Readings: Ezekiel 34: 11-12.15:17. Psalm 22:1-3.5-6. 1 Corinthians 15: 20-26.28. Matthew 25:31-46
This Sunday’s gospel passage concludes Jesus’ discourse in Matthew with the picture of the final judgement. The analogy of goats and sheep strives to highlight the difference between the two. Goats are likened to the bad and sheep to the good, to those who have heard the Word of God and keep it (Luke 11:28). We know however that in real life the distinction is not that simple and precisely because of that, we should be all aware of our total dependence on God’s mercy.
We learn more about Jesus himself. He calls righteous those who have recognised him in the hungry, the thirsty, the naked, the stranger, the sick and the imprisoned. These he calls the “least of his brothers”. In this picture Jesus no longer speaks as a humble teacher from Galilee, but as the Son of Man who judges and whom has all authority on earth and in heaven. He speaks as king, the title given to him by the Magi at his birth and on the cross by his enemies. Like the Shepherd in Ezekiel, He separates the sheep from the goats. According to Ezekiel, the time would come that God himself would be shepherd and king. This is fulfilled in Jesus Christ who calls God his Father and who is addressed as “Lord”, the title which reflects his dignity as the Exalted One. We learn here for the first time that his identity as Emmanuel, “God with us” is exercised in his presence in the “least of the brethren”.
The picture of the final judgement reveals the heart of Christ, who identifies himself with the weak and lowly, the suffering and with sinners. It is consistent with the Sermon on the Mount calling his disciples to go beyond the humane demands of the Law. To go further in showing mercy, after the example of the Good Samaritan and the Merciful Father in Luke’s Gospel.
Here, in Matthew’s Gospel, he interprets the great commandment (to love God and to love neighbour as self) in terms of his vision of the end.
In 1 Corinthians Paul refers to Christ as King. Because of his Resurrection, He is superior to all powers in the universe and will overcome every enemy, even death. Then He hands over the Kingdom to the Father and God will be “all in all”.
The reign of Christ becomes visible when his disciples, you and I, practise the works of mercy which are the hallmarks of Christ’s reign and a statement of God’s priorities.

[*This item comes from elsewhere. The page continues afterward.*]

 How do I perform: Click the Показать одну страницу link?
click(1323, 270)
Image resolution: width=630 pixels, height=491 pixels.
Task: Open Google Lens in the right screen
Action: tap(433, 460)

These gospel imperatives present us with a practical and clear way to evaluate our own discipleship. Do we see Christ in the “least” of society and do we welcome their presence among us as an invitation to greater love and mercy, becoming more fully human as we grow to be Christ-like? Viewed in this way, the marginalised, poor and vulnerable among us become a gift, a blessing, allowing us to serve God through neighbour in that mysterious union between Christ and the “least”. We should also remember that in one way or another we all are part of “the least” and in need of other’s love and mercy.